Their suffragist opponents will not be gainsaid. While the condition of woman and her children has been mitigated, much remains to do, they say, and the more quickly by the ballot. For example, while eighteen States, comprising nearly one-half the population of the Union—41,231,000, to be exact—enjoy the benefit of joint guardianship laws, and in twenty-seven more States the surviving mother is made sole guardian of her children with the same powers exercised by the father in his lifetime, six States remain—Delaware, Florida, Georgia, Tennessee, Virginia, and Maryland, with a combined population of 9,104,000—in which the father has power to bequeath the guardianship to a stranger and away from the mother. To be sure, in this ninth of the population of the country the custom ignores the common law; husbands uniformly leave the guardianship of children to their wives, and the mother shares authority over them with the father. But here is a field for corrective legal action. The question is whether, if women had the vote, this would be the swiftest and most direct means of bringing about the reform demanded. A suffragist writer has said: "It took the mothers of Massachusetts fifty-five years to get an equal guardianship law, but after the women obtained the ballot in Colorado the very next Legislature enacted one." She forgot that New York's joint guardianship law was passed a year before the Colorado statute. Mrs. George W. Townsend of Buffalo, who as head of the Woman's Educational and Industrial Union was active in urging the passage of the joint guardianship laws in both States, says of the one in New York:
Our Union was especially careful that the Suffrage Association should not know of the Union's effort until after the law was passed. I remember that a prominent suffragist called to see me as soon as she heard of it, and said, "How did you accomplish this great good, and not let us know?" And I answered, "Because we did not let you know." I think I was justified in saying that, because many men in both houses were so opposed to woman suffrage that they would not have voted for our bills. The guardianship bill was passed without a negative vote in either house.

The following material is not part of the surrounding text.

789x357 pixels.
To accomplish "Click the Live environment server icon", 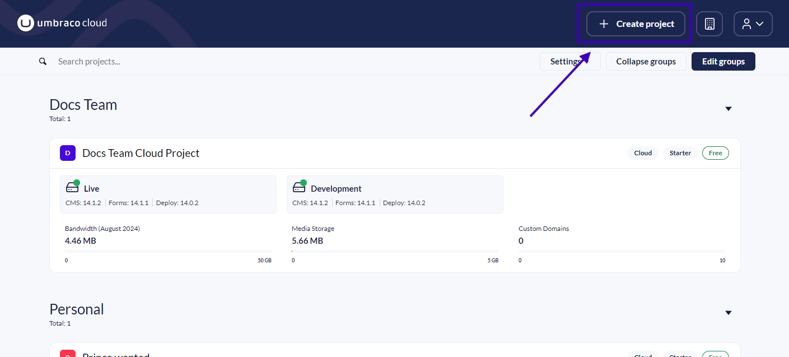I will [x=72, y=187].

The work was done in a systematic manner. Circulars giving full information in regard to laws in other States, and as to what we desired to accomplish, and reasons therefor, were sent to every legislator. There was no lobbying, and, in fact, it was not necessary for me to go to Albany at all.
It should be noted in this connection that in Wyoming, while it is not among the "benighted" states that permit the father to will the guardianship of his children away from the mother, the women have had an equal voice in the State Government for more than half a century without making fathers and mothers joint guardians of their children. It is not clear, therefore, that joint guardianship laws have been passed the more quickly by reason of woman suffrage.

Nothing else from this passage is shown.